Playing pieces I didn’t recognise, Ludovico suddenly went darkly staccato further down the piano. Immediately I was provoked to imagine gothic castles, dark atmospheres. To be able to influence my mood so much in such a short amount of time was worryingly impressive. I had realised by now that trying to contain my emotion was proving difficult. If the man in front of me could let go, why shouldn’t I? It was a strange sensation- with every note of Ludovico, came heavy tears. I’m talking about real crying, crying where you can feel your chest shake, your breath shudders, when you don’t have any control. Where was all this emotion coming from? All I knew was that it felt right, it was a release and to be sharing the same experience with the rest of the audience made me happy- we had all forgotten our British inhibitions, this music had moved us. All, as an entirety. This was reflected in the standing ovation. I don’t think anyone will forget that concert in a hurry.

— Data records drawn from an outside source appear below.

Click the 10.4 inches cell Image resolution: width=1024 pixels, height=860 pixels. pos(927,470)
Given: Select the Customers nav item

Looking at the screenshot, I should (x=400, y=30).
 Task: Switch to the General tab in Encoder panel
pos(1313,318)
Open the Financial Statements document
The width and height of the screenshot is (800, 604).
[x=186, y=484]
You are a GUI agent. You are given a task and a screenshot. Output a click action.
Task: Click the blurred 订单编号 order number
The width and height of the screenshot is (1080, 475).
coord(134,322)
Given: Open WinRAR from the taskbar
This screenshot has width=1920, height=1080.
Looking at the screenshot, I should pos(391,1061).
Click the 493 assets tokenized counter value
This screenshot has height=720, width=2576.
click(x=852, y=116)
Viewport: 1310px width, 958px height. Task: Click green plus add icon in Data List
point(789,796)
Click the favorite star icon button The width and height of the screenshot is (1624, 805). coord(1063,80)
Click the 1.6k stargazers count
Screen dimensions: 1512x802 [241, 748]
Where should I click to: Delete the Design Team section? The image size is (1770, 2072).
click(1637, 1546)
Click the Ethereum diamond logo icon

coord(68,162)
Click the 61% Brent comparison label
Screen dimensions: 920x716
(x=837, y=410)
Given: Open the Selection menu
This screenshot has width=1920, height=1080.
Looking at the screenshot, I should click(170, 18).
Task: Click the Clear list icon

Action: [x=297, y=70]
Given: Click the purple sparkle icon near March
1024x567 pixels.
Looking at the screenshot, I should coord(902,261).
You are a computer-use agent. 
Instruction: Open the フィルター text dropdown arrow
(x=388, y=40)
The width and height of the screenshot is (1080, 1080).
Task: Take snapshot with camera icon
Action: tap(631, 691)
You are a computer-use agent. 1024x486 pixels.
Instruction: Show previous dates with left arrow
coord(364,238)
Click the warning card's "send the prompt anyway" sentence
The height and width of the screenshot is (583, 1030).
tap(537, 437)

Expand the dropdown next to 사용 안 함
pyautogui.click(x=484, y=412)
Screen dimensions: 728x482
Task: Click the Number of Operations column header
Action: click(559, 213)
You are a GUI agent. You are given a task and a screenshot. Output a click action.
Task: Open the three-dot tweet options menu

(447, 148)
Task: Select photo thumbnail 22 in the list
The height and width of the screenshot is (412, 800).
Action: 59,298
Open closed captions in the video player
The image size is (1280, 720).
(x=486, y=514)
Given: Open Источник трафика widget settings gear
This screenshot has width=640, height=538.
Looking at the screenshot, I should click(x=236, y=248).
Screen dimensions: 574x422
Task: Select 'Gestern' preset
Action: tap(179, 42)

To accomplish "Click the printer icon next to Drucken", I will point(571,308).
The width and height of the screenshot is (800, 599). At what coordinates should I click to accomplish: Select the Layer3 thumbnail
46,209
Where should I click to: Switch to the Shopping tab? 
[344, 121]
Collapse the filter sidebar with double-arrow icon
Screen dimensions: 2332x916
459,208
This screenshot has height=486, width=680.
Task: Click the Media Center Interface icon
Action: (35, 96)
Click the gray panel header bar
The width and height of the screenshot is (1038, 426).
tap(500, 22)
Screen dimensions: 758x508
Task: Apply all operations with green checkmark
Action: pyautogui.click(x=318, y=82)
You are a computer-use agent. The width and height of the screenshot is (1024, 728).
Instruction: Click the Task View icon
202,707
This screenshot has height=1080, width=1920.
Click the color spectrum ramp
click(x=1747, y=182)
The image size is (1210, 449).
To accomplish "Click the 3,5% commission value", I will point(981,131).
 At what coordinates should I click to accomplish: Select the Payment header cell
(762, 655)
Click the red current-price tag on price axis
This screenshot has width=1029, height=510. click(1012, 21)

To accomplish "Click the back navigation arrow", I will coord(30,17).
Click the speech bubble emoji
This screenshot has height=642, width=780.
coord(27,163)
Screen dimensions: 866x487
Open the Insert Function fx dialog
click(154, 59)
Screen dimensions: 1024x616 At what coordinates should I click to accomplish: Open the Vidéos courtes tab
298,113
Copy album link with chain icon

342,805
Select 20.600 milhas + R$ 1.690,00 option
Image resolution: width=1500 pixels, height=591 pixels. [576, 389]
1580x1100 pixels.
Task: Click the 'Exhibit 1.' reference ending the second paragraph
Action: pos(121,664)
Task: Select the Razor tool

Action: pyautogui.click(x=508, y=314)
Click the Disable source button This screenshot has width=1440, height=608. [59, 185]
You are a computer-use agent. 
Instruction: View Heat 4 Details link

Music is, as with any art form, based on personal opinion and influence. Some of us are more avant garde and others Einsteins, some of us prefer tea to coffee, some of us are equally as moved by Jay Z as we are Mozart. I personally blame my Mother for playing Enya whilst I was in the womb. Either way, music, whether instrumental, hard rap or moody blues holds something to each and every one of us. If you do anything new for 2011, I would recommend that if you haven’t already, impulsively buy a film score or even better, a Ludovico album and give it some attention. Music is cathartic and I find that instrumental music, especially when being played by Ludovico, compels you to take time out of this busy world we live in and listen.